▶ _节选_:
例如：Windows（Linux一样的）
能保存截图，说明可以使用：

3、Java代码实现phantomjs截图

3.1、思路

单独在win/linux安装phantomjs
根据不同系统生成不同的执行命令
使用Java库Runtime.getRuntime().exec("cmd")：调用phantomjs执行命令即可
最终完成截图。（截图可以加载到内存中进行处理……）

3.1、将下载的包放入项目地址中，方便调用

3.2、修改rasterize.js文件

位置：.../examples/rasterize.js

 var page = require('webpage').create(),
    system = require('system'),
    address, output, size;
 
//可以带cookie
//var flag = phantom.addCookie({
//        "domain": ".baidu.com" ,
//        "expires": "Fri, 01 Jan 2038 00:00:00 GMT",
//        "expiry": 2145916800,
//        "httponly": false,
//        "name": "token",
//        "path": "/",
//        "secure": false,
//        "value": "eyJhbGciOiJIUzI1NiIsInR5cCI6IkpXVCJ9.eyJVc2VySWQiOiJud19kemdkIiwiRXhwaXJlIjoiMjAyMy0wOC0xMCAxNDoyMzo0NyJ9.InsFJkcXI6C57r-1Oqb7PMn-OcP9k0W5lf1K896EasY"
//});
 
if (system.args.length < 3 || system.args.length > 5) {
    phantom.exit(1);
} else {
    address = system.args[1];//传入url地址
    output = system.args[2];//输出图片的地址
    page.viewportSize = { width: 800, height: 1800 };//自定义定义宽高
    if (system.args.length > 3 && system.args[2].substr(-4) === ".pdf") {
        size = system.args[3].split('*');
        page.paperSize = size.length === 2 ? { width: size[0], height: size[1], margin: '0px' }
                                           : { format: system.args[3], orientation: 'portrait', margin: '1cm' };
    } else if (system.args.length > 3 && system.args[3].substr(-2) === "px") {
        size = system.args[3].split('*');
        if (size.length === 2) {
            pageWidth = parseInt(size[0], 10);
            pageHeight = parseInt(size[1], 10);
            page.viewportSize = { width: pageWidth, height: pageHeight };
            page.clipRect = { top: 0, left: 0, width: pageWidth, height: pageHeight };
        } else {
            console.log("size:", system.args[3]);
            pageWidth = parseInt(system.args[3], 10);
            pageHeight = parseInt(pageWidth * 3/4, 10); // it's as good an assumption as any
            console.log ("pageHeight:",pageHeight);
            page.viewportSize = { width: pageWidth, height: pageHeight };
        }
    }
    if (system.args.length > 4) {
        page.zoomFactor = system.args[4];
    }
    page.open(address, function (status) {
        if (status !== 'success') {
            console.log('Unable to load the address!');
            phantom.exit(1);
        } else {
            window.setTimeout(function () {
                page.render(output);
                phantom.exit();
            }, 3000);
        }
    });
}
 
address = system.args[1];//传入url地址
output = system.args[2];//输出图片的地址
page.viewportSize = { width: 1200, height: 780 };//自定义定义宽高 (2000 * 1300 比较合适)

▶ _指向数据集中的记录_:
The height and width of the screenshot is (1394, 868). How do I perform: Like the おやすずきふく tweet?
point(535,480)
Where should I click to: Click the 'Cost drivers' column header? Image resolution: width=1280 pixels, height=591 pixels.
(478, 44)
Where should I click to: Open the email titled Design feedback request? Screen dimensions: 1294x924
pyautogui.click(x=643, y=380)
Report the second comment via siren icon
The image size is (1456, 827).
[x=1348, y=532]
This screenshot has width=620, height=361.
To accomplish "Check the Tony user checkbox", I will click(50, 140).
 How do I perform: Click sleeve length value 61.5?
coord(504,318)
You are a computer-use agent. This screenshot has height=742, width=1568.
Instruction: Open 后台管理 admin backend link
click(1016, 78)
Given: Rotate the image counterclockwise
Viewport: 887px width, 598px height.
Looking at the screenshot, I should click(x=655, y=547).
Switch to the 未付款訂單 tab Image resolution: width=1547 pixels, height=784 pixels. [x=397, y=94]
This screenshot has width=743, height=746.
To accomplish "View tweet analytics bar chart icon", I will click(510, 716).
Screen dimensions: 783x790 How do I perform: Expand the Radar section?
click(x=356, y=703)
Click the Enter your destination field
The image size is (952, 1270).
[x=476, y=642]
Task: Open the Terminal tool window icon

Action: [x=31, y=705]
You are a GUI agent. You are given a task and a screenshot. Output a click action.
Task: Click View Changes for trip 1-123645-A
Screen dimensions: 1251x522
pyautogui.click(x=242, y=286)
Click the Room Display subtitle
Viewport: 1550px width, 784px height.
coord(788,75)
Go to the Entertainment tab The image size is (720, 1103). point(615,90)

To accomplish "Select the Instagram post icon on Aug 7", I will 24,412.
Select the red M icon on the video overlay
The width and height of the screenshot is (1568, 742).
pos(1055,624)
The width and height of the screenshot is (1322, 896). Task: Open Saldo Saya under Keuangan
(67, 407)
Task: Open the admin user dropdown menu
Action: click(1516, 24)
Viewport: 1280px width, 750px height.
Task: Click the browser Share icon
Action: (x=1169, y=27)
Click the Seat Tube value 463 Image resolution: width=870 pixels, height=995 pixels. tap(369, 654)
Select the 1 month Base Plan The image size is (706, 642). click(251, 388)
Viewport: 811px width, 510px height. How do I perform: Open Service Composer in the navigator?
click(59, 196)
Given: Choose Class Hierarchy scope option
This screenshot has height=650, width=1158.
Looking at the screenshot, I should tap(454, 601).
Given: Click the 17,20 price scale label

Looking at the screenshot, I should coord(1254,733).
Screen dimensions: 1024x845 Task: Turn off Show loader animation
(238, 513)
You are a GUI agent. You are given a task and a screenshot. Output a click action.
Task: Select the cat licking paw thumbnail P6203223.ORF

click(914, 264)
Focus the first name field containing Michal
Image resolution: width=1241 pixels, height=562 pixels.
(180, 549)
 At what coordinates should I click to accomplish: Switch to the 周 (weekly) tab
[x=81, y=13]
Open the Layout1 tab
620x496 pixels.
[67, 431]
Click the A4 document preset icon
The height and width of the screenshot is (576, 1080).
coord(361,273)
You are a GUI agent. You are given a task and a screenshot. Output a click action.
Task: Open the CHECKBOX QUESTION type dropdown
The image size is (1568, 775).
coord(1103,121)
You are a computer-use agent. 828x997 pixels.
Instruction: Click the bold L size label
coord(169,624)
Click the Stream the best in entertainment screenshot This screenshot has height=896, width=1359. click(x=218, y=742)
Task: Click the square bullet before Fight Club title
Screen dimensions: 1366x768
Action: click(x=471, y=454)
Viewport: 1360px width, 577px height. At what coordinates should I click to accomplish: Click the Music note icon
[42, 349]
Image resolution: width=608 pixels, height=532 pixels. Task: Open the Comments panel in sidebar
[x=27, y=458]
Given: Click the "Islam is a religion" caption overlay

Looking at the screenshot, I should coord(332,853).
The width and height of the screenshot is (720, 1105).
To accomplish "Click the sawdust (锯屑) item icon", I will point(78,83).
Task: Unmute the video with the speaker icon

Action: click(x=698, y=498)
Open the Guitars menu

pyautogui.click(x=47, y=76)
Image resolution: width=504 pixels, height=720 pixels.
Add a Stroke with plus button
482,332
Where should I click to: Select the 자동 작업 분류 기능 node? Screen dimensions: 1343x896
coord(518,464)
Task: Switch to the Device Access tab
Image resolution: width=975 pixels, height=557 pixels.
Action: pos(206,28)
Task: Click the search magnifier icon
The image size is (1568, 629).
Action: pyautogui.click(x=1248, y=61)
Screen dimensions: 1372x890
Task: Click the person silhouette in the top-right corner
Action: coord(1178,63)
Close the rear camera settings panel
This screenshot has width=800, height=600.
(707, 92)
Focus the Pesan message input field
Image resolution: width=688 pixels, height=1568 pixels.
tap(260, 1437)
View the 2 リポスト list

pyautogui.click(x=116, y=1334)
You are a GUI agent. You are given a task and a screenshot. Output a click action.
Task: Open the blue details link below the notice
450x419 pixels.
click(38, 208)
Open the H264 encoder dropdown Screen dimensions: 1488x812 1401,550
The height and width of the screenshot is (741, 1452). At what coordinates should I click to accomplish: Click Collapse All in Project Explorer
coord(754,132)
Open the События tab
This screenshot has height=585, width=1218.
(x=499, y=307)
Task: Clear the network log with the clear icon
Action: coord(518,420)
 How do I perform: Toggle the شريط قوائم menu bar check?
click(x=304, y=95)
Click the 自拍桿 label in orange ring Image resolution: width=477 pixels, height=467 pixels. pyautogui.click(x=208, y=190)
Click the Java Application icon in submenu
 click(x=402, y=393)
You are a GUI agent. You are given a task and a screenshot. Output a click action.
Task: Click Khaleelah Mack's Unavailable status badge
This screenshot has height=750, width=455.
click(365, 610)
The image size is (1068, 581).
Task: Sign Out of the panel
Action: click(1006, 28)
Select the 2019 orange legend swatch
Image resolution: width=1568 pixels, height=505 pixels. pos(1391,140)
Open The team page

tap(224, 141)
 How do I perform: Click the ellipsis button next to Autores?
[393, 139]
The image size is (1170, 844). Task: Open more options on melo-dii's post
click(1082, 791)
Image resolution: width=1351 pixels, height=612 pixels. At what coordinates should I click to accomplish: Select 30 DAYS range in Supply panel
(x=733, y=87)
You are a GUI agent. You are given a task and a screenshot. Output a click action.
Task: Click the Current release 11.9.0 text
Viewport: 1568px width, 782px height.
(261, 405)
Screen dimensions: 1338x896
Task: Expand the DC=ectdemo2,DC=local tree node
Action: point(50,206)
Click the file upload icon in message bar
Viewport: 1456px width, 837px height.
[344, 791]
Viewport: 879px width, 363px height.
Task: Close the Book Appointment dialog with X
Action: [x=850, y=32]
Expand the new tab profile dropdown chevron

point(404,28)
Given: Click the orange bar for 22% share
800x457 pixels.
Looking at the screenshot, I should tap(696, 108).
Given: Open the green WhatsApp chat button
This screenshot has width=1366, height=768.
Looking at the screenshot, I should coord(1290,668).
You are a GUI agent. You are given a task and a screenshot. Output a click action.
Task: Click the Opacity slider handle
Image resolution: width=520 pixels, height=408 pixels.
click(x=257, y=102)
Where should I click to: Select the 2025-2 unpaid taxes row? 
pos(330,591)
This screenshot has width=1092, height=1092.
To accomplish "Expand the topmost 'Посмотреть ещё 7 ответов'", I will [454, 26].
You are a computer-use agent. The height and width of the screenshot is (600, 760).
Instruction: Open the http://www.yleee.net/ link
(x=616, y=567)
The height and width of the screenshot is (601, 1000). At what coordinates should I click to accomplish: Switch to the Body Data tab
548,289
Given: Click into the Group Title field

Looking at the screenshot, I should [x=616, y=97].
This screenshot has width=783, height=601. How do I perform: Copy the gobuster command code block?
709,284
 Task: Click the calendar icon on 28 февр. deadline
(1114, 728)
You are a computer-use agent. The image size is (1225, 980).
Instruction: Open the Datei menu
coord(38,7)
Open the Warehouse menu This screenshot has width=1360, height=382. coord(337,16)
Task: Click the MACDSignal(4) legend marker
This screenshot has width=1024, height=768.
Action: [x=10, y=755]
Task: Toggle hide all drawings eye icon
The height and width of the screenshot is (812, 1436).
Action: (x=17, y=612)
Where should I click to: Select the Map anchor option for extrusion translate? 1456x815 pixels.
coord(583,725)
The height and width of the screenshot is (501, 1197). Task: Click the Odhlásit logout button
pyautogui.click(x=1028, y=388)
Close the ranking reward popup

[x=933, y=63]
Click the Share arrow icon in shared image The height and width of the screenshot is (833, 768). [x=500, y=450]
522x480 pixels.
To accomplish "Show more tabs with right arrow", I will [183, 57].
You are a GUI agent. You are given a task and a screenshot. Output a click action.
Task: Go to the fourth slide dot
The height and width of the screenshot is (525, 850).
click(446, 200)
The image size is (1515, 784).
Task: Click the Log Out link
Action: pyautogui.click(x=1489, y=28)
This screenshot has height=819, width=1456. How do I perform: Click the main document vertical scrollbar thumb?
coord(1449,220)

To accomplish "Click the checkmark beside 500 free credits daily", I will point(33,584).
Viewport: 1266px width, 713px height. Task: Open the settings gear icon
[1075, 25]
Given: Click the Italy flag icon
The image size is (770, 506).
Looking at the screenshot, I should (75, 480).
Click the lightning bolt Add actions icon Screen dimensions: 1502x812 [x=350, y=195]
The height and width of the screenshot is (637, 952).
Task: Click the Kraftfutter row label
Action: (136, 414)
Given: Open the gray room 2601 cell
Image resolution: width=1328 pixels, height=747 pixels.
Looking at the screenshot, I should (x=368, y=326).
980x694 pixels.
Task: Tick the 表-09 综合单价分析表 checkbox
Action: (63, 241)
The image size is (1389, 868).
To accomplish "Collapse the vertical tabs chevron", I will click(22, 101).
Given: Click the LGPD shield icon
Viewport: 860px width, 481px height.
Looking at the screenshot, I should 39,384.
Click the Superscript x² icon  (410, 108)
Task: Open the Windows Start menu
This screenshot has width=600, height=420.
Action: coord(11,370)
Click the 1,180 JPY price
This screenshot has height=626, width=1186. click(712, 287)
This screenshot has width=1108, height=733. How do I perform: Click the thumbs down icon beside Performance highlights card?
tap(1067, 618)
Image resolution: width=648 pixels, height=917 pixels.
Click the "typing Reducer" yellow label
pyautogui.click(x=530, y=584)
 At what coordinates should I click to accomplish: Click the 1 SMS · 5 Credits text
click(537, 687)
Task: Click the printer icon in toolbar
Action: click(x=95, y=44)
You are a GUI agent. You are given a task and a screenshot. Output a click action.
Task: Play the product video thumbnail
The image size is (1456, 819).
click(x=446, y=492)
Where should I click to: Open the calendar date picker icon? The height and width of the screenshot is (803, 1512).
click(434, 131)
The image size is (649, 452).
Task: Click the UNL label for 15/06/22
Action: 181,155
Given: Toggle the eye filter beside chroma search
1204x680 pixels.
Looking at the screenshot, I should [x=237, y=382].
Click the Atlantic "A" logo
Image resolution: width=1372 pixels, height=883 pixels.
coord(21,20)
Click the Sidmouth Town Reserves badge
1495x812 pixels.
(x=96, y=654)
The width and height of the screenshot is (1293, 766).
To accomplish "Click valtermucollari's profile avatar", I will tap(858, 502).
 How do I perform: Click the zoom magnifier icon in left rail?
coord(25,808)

▶ _任务目标_:
[A] 在列表中，从含有“How do I perform: Click the ellipsis”的那一行起，一直到含有“Action: point(50,206)”的那一行为止，将“ellipsis button”替换为“three-dot button”，其余内容不作任何改动，然后重新给出这些行。
[B] 续写这篇关于用 Java 调用 PhantomJS 截图的节选，从其最后一句之后接着写下去。

▶ _各任务输出_:
[A]
 How do I perform: Click the three-dot button next to Autores?
[393, 139]
The image size is (1170, 844). Task: Open more options on melo-dii's post
click(1082, 791)
Image resolution: width=1351 pixels, height=612 pixels. At what coordinates should I click to accomplish: Select 30 DAYS range in Supply panel
(x=733, y=87)
You are a GUI agent. You are given a task and a screenshot. Output a click action.
Task: Click the Current release 11.9.0 text
Viewport: 1568px width, 782px height.
(261, 405)
Screen dimensions: 1338x896
Task: Expand the DC=ectdemo2,DC=local tree node
Action: point(50,206)

[B]
3.3、application.yml配置文件配置phantomjs的位置地址

 # phantomjs的位置地址
phantomjs:
  binPath:
    windows: plugins/phantomjs211/win/bin/phantomjs.exe
    linux: /plugins/phantomjs211/linux/bin
  jsPath:
    windows: plugins/phantomjs211/win/examples/rasterize.js
    linux: /plugins/phantomjs211/linux/examples/rasterize.js
  imagePath:
    windows: D:/Test
    linux: /downImage

3.4、获取配置文件的插件地址

 package com.cc.urlgethtml.utils;
 
import lombok.Data;
import org.springframework.beans.factory.annotation.Value;
import org.springframework.stereotype.Component;
 
/**
 * <p>根据不同系统获取不同路径</p>
 *
 * @author CC
 * @since 2023/11/3
 */
@Data
@Component
public class PhantomPath {
 
    @Value("${phantomjs.binPath.windows}")
    private String binPathWin;
    @Value("${phantomjs.jsPath.windows}")
    private String jsPathWin;
    @Value("${phantomjs.binPath.linux}")
    private String binPathLinux;
    @Value("${phantomjs.jsPath.linux}")
    private String jsPathLinux;
    @Value("${phantomjs.imagePath.windows}")
    private String imagePathWin;
    @Value("${phantomjs.imagePath.linux}")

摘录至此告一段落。